About this exercise
Send back the records exactly as written, with no images.

Entries supplied: Begin

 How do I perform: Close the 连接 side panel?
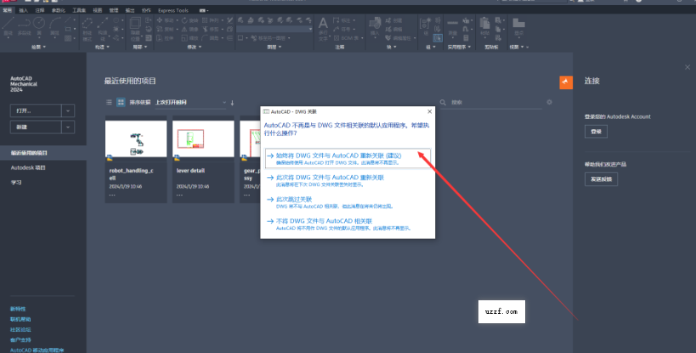687,66
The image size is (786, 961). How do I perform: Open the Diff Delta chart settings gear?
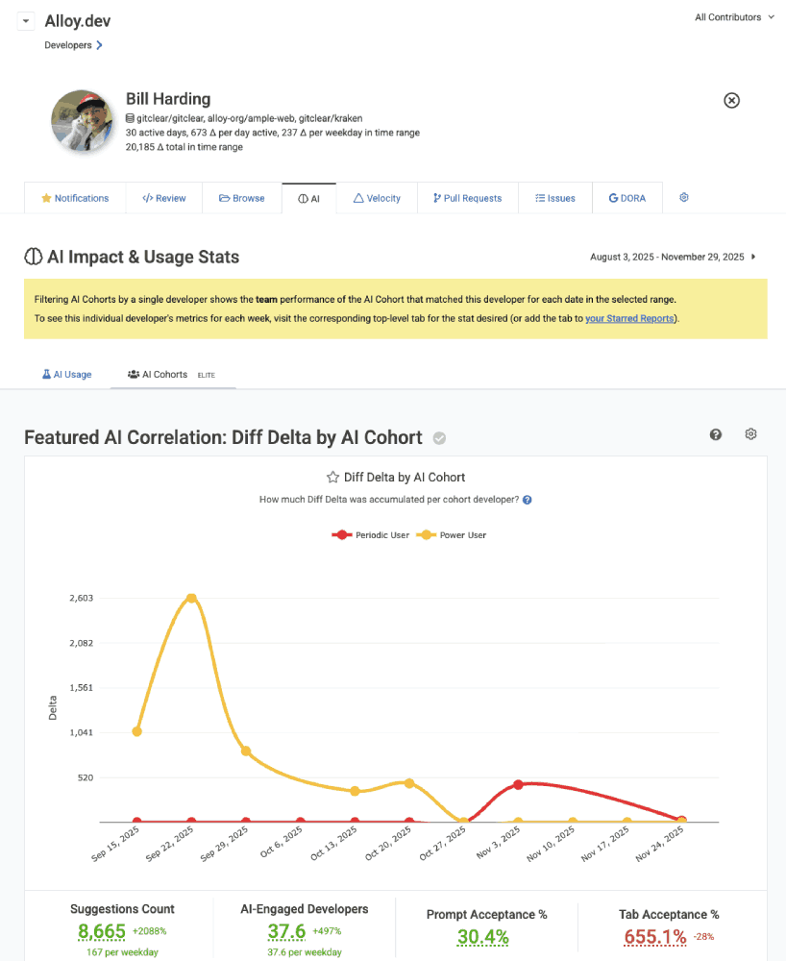[751, 434]
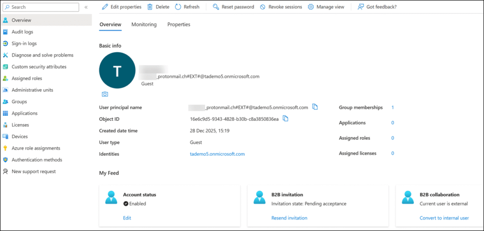Open the tademo5.onmicrosoft.com identity link
The width and height of the screenshot is (484, 231).
tap(217, 154)
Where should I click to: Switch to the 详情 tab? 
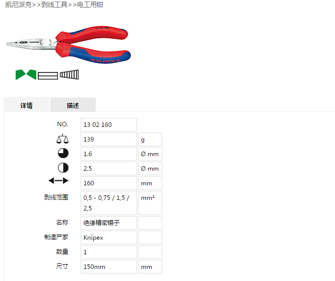click(27, 105)
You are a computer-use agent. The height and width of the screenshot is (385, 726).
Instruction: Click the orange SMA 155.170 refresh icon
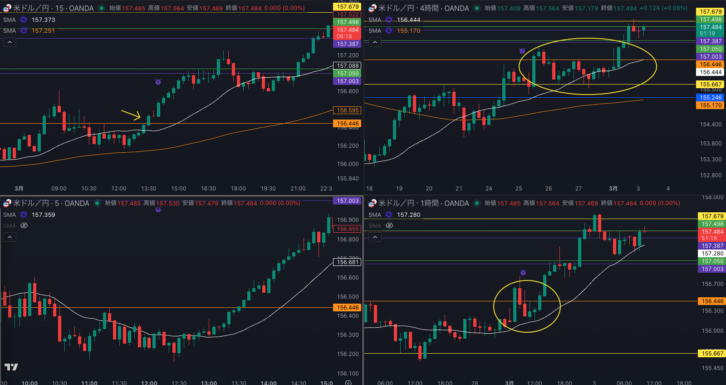point(389,31)
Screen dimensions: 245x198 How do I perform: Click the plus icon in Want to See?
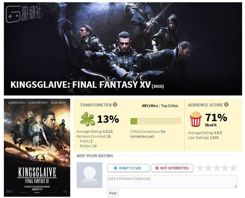point(115,168)
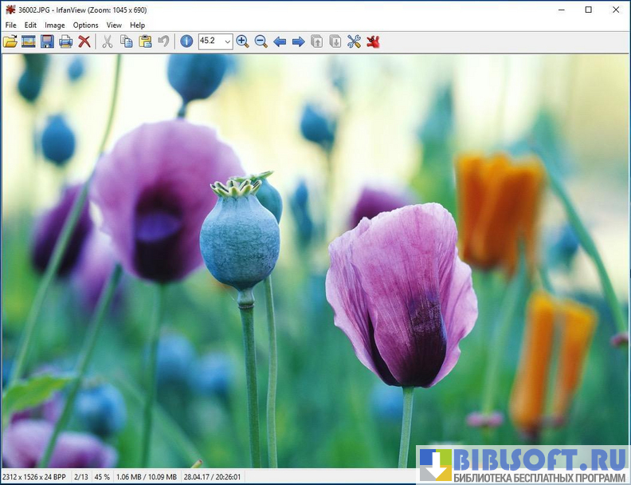
Task: Zoom out with magnifier minus icon
Action: (x=261, y=41)
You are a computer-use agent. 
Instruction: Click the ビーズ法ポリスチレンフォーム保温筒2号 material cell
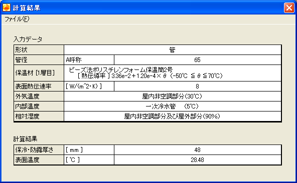173,73
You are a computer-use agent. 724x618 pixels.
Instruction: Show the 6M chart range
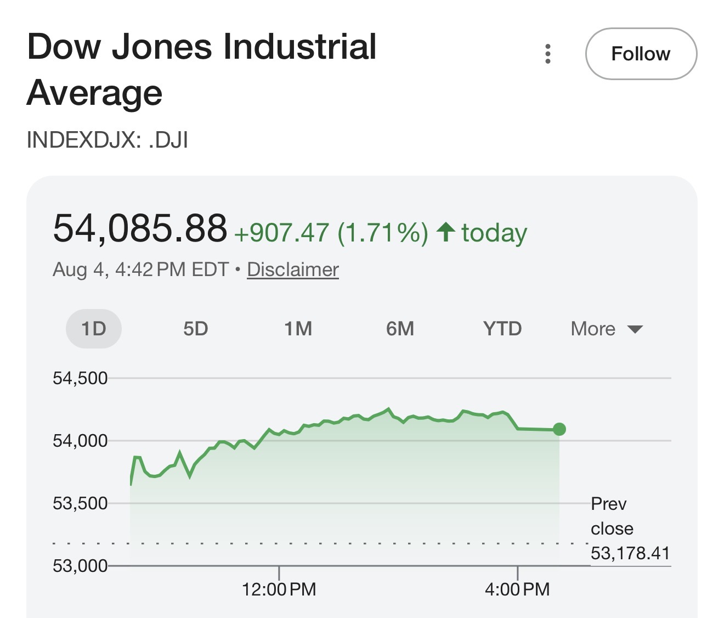(x=400, y=329)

Entries supplied: End

Task answer
 How do I perform: Close the 连接 side panel?
687,66
The image size is (786, 961). How do I perform: Open the Diff Delta chart settings gear?
[751, 434]
Open the tademo5.onmicrosoft.com identity link
The width and height of the screenshot is (484, 231).
tap(217, 154)
Where should I click to: Switch to the 详情 tab? 
click(27, 105)
You are a computer-use agent. The height and width of the screenshot is (385, 726).
Instruction: Click the orange SMA 155.170 refresh icon
point(389,31)
Screen dimensions: 245x198 How do I perform: Click the plus icon in Want to See?
point(115,168)
Task: Zoom out with magnifier minus icon
Action: (x=261, y=41)
You are a computer-use agent. 
Instruction: Click the ビーズ法ポリスチレンフォーム保温筒2号 material cell
173,73
You are a computer-use agent. 724x618 pixels.
Instruction: Show the 6M chart range
(x=400, y=329)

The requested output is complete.